神奈川県東戸塚にある大成建設の技術センターにモックアップを移動し、実大の破壊実験を行いました。
写真の機械で長さ12mに及ぶ梁に力をかけていきます。大きい方の梁で50t程度の力をかける予定です。
写真は梁の変位状況を測定する器具です。データはPCに送られ、リアルタイムで処理されグラフなどの形で表示されていきます。
 
力をかけていくと、当初はなんともなかった梁が、次第にみしみしと音を立て始めます。
そうして想定の荷重に耐えたあと、さらに力をかけていくと、梁の内部の各所から爆裂するような音がし始めます。詳しくは内部の状況を調べなければなりませんが、力が集中した栓や継手の部分が、すべりを生じたためのようです。力が増すごとに、いろいろな場所から音がし始め、梁のたわみは少しずつ大きくなっていきますが、梁はまだ壊れません。結局、梁は30cm近く変形しても、壊れずに持ちこたえていました。

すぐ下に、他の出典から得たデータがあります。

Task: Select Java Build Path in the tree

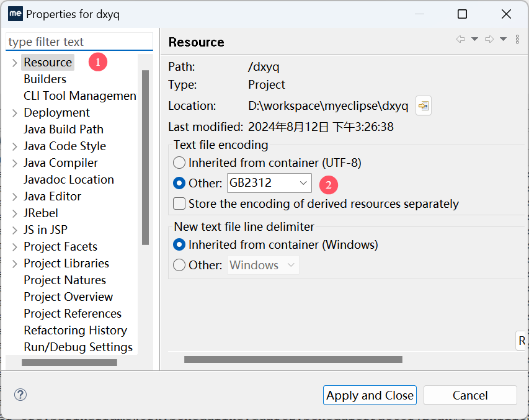Action: pyautogui.click(x=63, y=130)
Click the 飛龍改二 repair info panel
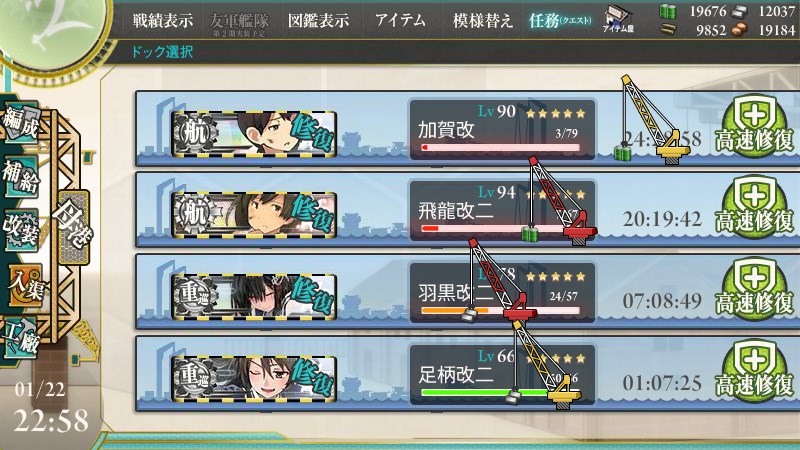 502,211
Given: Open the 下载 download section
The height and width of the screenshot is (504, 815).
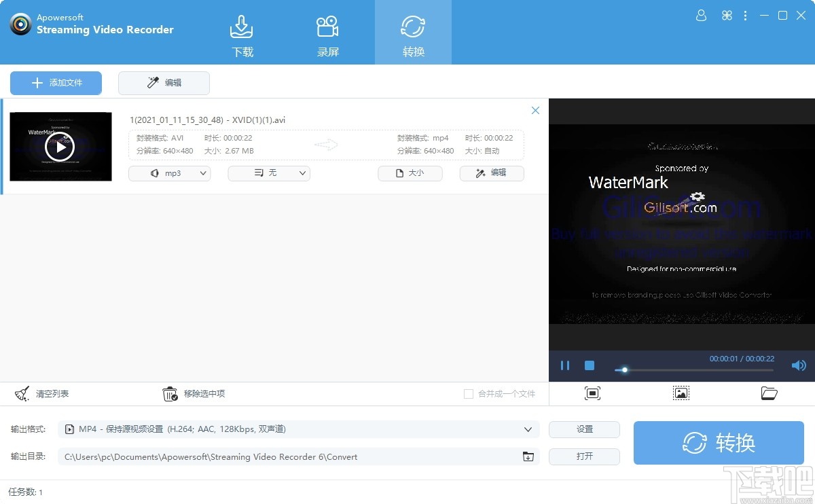Looking at the screenshot, I should coord(242,32).
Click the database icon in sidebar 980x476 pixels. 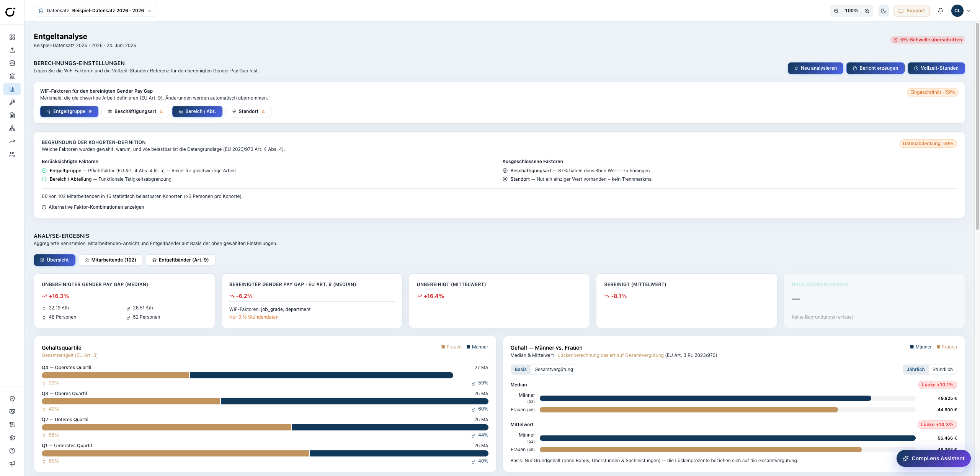(12, 63)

こうした粘りが木造ならではの魅力ですが、同時になかなか予想がつかない部分でもあり、木造設計の困難な部分でもあります。大掛かりな実大実験はそうした状況について、貴重なデータを与えてくれます。
最終的には最下部の部分が破断し、実験は終了しました。こうした実験を計4回繰り返し、複雑な木の梁の挙動を確認すると共に、安全な建物の設計に役立てて行くことになります。木材の面白さと難しさを再認識した一日でした。